Ban on publication of an opposition newspaper as a result of a state of emergency declared in the context of massive post-election protests.
Art. 10 ECHR
Art. 15 ECHR
1. The duties and responsibilities which accompany the exercise of the right to freedom of expression by media professionals assume special significance in situations of conflict and tension. Where the views expressed do not constitute hate speech or incitement to violence, the right of the public to be informed of them cannot be restricted, even with reference to the aims of protecting territorial integrity or national security or preventing disorder or crime.

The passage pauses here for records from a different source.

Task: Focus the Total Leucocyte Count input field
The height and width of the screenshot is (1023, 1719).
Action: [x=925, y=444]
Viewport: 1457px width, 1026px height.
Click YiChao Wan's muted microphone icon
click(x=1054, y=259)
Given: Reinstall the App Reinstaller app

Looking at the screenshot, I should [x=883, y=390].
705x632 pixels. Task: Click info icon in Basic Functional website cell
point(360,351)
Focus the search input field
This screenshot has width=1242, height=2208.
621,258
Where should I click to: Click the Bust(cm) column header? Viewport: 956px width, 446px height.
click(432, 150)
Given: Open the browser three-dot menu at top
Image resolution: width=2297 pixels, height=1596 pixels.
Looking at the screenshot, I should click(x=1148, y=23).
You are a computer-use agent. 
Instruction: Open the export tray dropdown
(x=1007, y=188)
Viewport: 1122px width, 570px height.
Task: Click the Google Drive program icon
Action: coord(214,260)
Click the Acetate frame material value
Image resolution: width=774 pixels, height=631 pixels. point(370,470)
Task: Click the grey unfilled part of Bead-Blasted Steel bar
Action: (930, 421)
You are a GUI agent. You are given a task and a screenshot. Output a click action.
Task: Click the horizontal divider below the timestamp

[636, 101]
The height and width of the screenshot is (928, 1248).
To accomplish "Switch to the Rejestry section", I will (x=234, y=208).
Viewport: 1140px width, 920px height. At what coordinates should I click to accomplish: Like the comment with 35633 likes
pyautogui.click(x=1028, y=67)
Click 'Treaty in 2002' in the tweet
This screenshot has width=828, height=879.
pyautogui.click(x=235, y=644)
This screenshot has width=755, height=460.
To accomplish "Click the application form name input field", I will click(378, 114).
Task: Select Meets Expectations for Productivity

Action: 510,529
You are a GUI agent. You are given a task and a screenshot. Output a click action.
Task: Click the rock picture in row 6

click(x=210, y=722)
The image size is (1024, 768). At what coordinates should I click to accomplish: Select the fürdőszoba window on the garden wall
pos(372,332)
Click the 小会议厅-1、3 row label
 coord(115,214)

2. The existence of a public emergency threatening the life of the nation must not serve as a pretext for limiting freedom of political debate, which is at the very core of the concept of democratic society. Even in a state of emergency, any measures taken should seek to protect the democratic order from the threats to it, and every effort must be made to safeguard the values of a democratic society, such as pluralism, tolerance and broadmindedness.
3. Restrictions that have the effect of stifling political debate and silencing dissenting opinions go against the very purpose of Article 10 ECHR, and are not necessary in a democratic society.
(In the present case, the Court unanimously found that the prohibition by Armenian authorities against the applicant company to publish a daily opposition newspaper during the state of emergency amounts to a violation of article 10 ECHR).